The awards were established in 1966 by the American Society of Magazine Editors (ASME), based in New York City, and the judging is conducted in association with the Columbia University Graduate School of Journalism.
According to ASME, the competition recognizes magazines that “consistently demonstrate superior execution of editorial objectives, innovative editorial techniques, noteworthy journalistic enterprise and imaginative design.”
The winners will be announced at a May 1 ceremony at Lincoln Center in New York.

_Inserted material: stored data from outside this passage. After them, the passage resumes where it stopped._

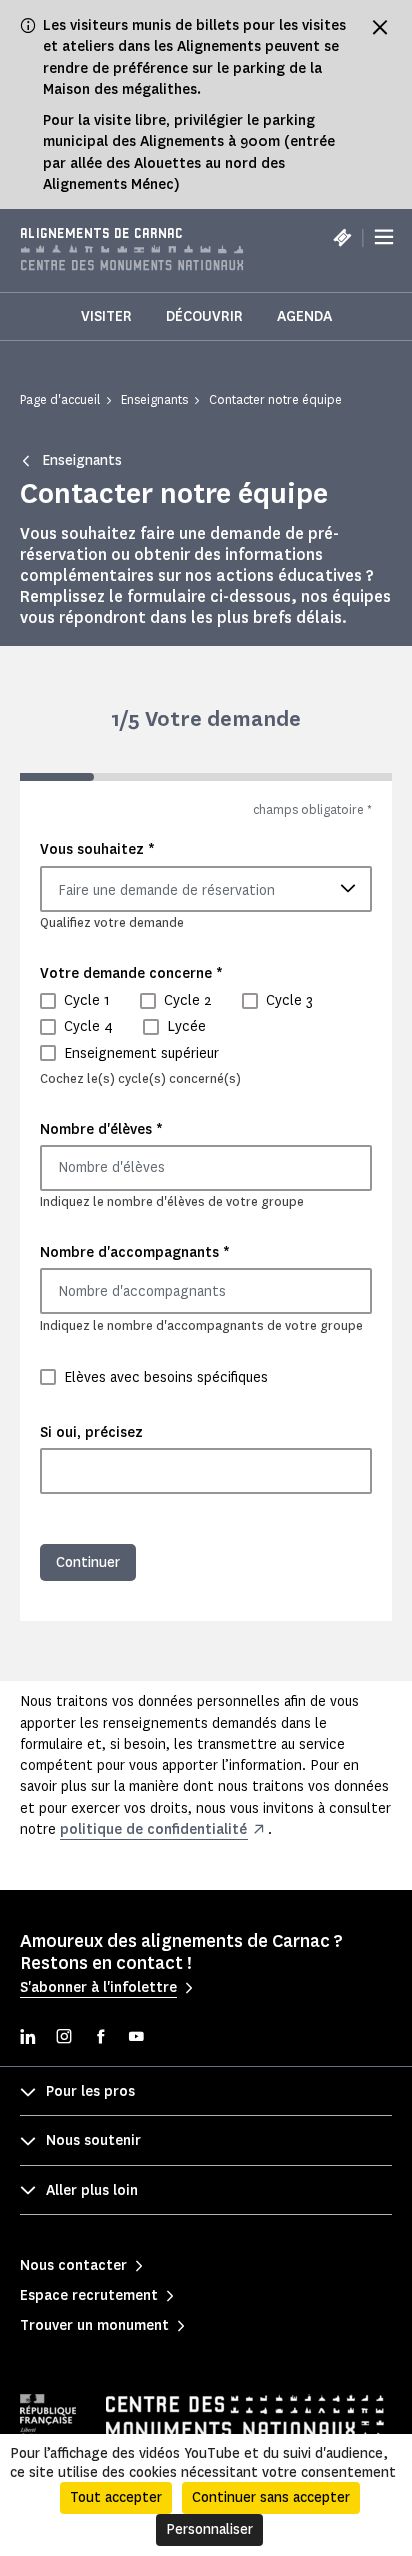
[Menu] (384, 237)
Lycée (186, 1026)
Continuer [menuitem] (88, 1562)
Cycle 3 (289, 1000)
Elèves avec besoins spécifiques (166, 1377)
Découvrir (204, 316)
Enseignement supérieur (141, 1053)
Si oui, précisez (91, 1432)
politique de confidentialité (153, 1829)
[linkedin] (28, 2038)
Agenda (304, 316)
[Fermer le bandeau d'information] (380, 27)
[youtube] (136, 2038)
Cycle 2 (188, 1000)
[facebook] (100, 2038)
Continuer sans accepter (271, 2497)
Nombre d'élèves (101, 1129)
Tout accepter (116, 2497)
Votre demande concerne (131, 973)
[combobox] (206, 889)
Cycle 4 (88, 1026)
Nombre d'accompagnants (135, 1252)
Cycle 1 (87, 1000)
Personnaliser (209, 2529)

Since 1985, The Georgia Review has been a National Magazine Awards finalist sixteen times, winning once in the fiction category. In addition to being a double-digit finalist in fiction, the journal has been recognized several times in the areas of essays and criticism, and in 1989 it was a finalist in the single-topic issue category for “The Kingdom of Kitsch in American Culture.”

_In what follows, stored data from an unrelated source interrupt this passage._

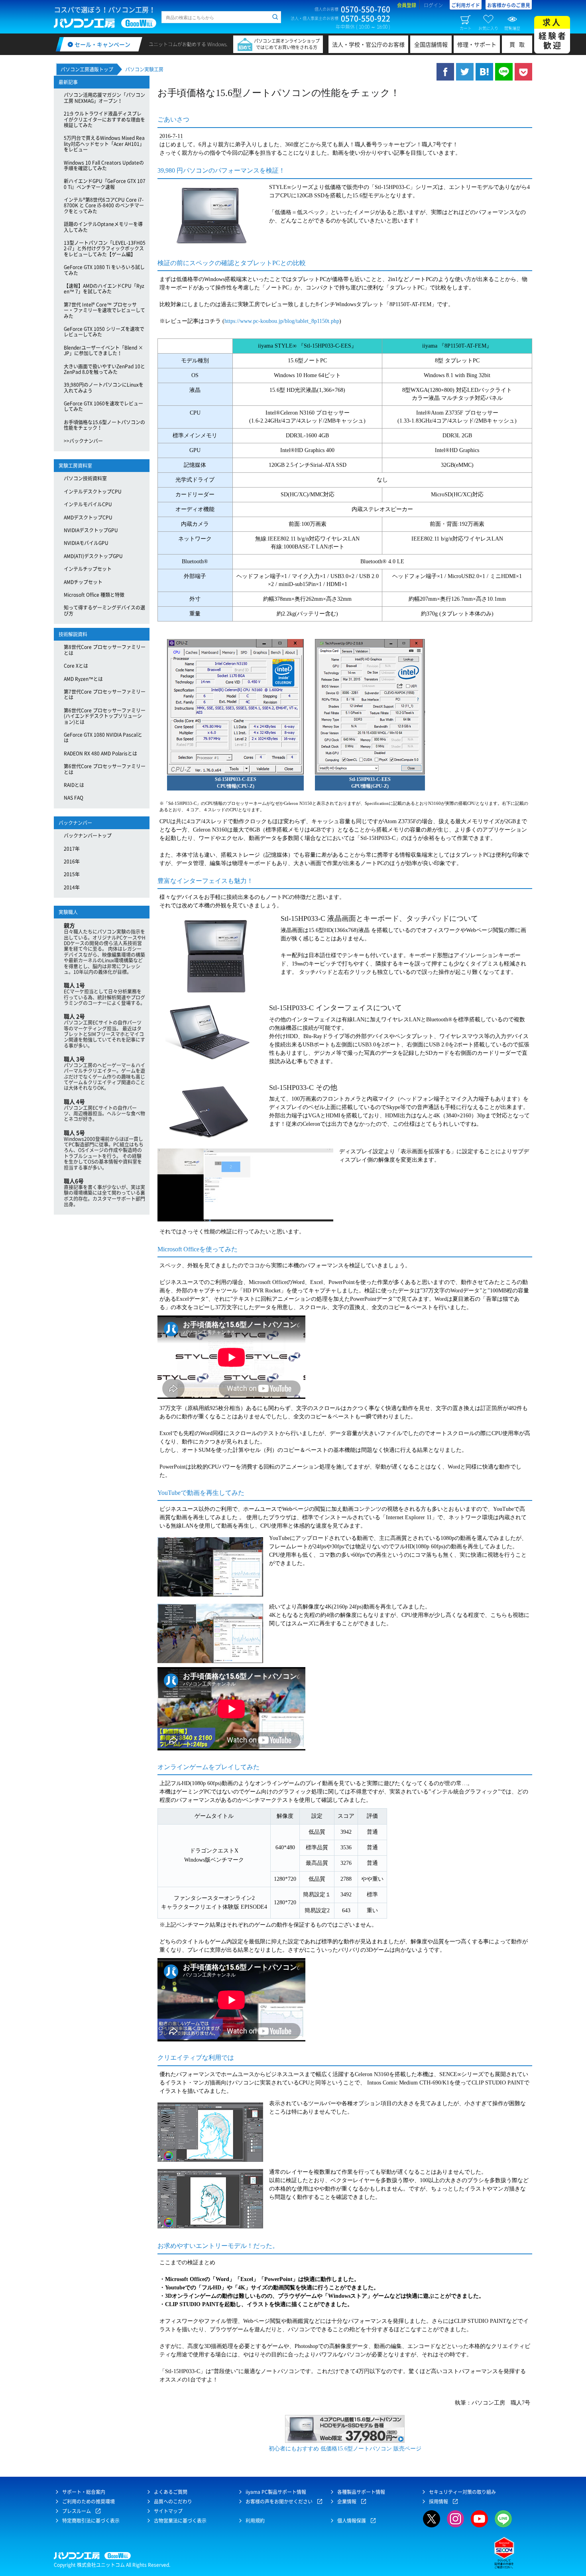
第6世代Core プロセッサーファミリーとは (105, 769)
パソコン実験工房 (144, 69)
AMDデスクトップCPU (88, 517)
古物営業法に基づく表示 (180, 2520)
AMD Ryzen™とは (83, 678)
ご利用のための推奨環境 (88, 2501)
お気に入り (488, 28)
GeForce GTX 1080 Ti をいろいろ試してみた (104, 269)
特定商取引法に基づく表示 (91, 2520)
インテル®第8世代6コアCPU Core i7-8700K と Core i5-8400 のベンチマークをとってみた (104, 205)
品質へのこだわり (173, 2501)
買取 (519, 44)
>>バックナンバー (83, 440)
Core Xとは (76, 665)
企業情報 (346, 2501)
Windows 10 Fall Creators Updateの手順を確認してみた (104, 165)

This year’s nominated essay, “Russell and Mary,” is a moving meditation on memory, character and the ways in which the imagination can and cannot recreate that which is lost. Shortly after renting a Brooklyn apartment, Donohue discovers a large box of personal effects left behind by the long-deceased owner of the building, Russell, whom he never met. Russell’s elderly wife, Mary, oversees the building, but she too soon dies and leaves no heirs. Donohue is left to puzzle over the contents of the box-a lifetime of letters, drawings, newspaper clips and more-in an attempt to learn more about the couple, and eventually about what it may mean to create and leave behind a life. “Russell and Mary,” a unique work, is funny, sad, provocative-and always humanely sensitive and moving.

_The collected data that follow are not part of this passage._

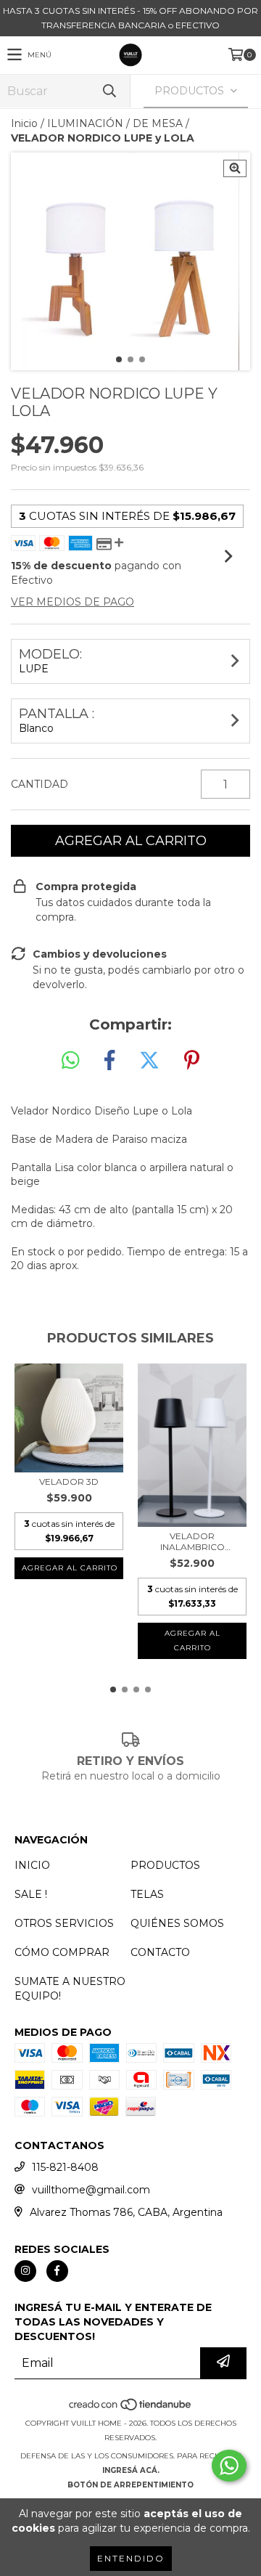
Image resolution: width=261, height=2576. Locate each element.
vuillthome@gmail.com (91, 2189)
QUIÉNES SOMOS (177, 1923)
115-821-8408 (65, 2167)
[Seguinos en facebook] (57, 2271)
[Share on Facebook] (109, 1060)
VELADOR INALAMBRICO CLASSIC (192, 1541)
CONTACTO (160, 1952)
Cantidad (39, 784)
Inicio (24, 123)
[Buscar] (108, 91)
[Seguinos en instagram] (25, 2271)
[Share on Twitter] (149, 1060)
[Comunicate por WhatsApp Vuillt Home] (229, 2466)
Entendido (131, 2558)
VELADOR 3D (69, 1481)
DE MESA (158, 123)
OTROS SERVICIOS (64, 1923)
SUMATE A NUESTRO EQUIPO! (69, 1988)
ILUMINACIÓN (85, 123)
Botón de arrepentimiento (130, 2485)
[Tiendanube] (130, 2408)
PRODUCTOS (165, 1865)
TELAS (147, 1894)
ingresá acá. (131, 2470)
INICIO (32, 1865)
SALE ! (30, 1894)
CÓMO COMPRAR (61, 1952)
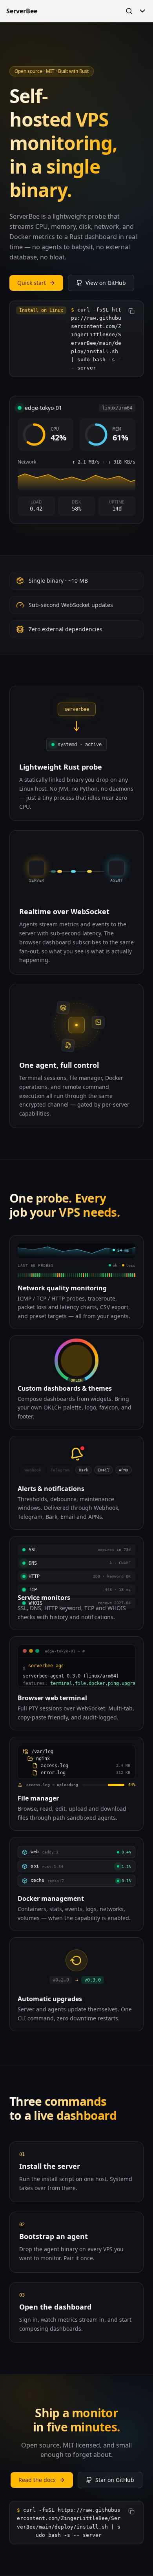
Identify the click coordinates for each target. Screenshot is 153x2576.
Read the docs (37, 2480)
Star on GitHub (114, 2480)
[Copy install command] (131, 311)
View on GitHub (106, 282)
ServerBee (21, 11)
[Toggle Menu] (142, 11)
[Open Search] (129, 11)
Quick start (31, 282)
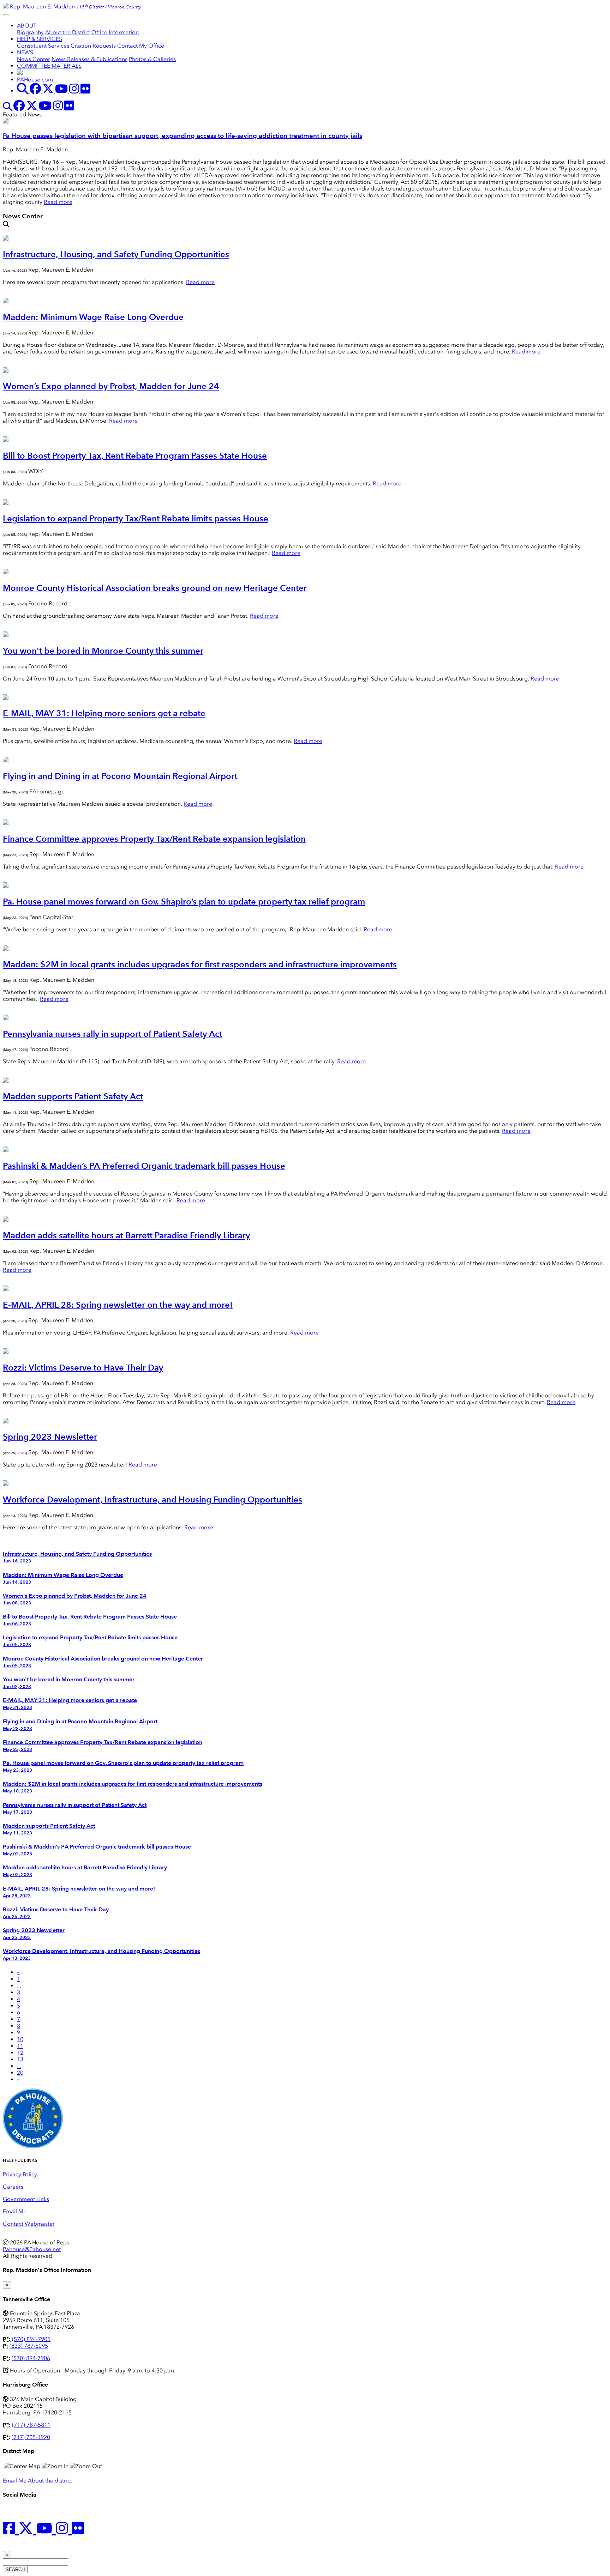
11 (20, 2046)
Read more (58, 202)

Donohue, a teacher at St. Ann’s School in Brooklyn, New York, previously published an essay-review, “It’s Only Rock-and-Roll,” in the Spring 2000 issue of The Georgia Review. He is currently on leave from St. Ann’s and living in Beijing with his wife.
The Georgia Review, published quarterly since 1947, offers short fiction, poetry, essays, book reviews and visual art in every issue. The journal has been the recipient of over forty GAMMA Awards, given by the Magazine Association of the Southeast, in such diverse categories as best fiction, best essay, best feature, best cover, best photography and general excellence. Selections from The Georgia Review are frequently reprinted in anthologies such as The Pushcart Prize: Best of the Small Presses, Best American Poetry, Best American Short Stories, Best American Essays, and The O. Henry Awards: Prize Stories. Harper’s, The Utne Reader and other magazines have also featured work initially published in The Georgia Review.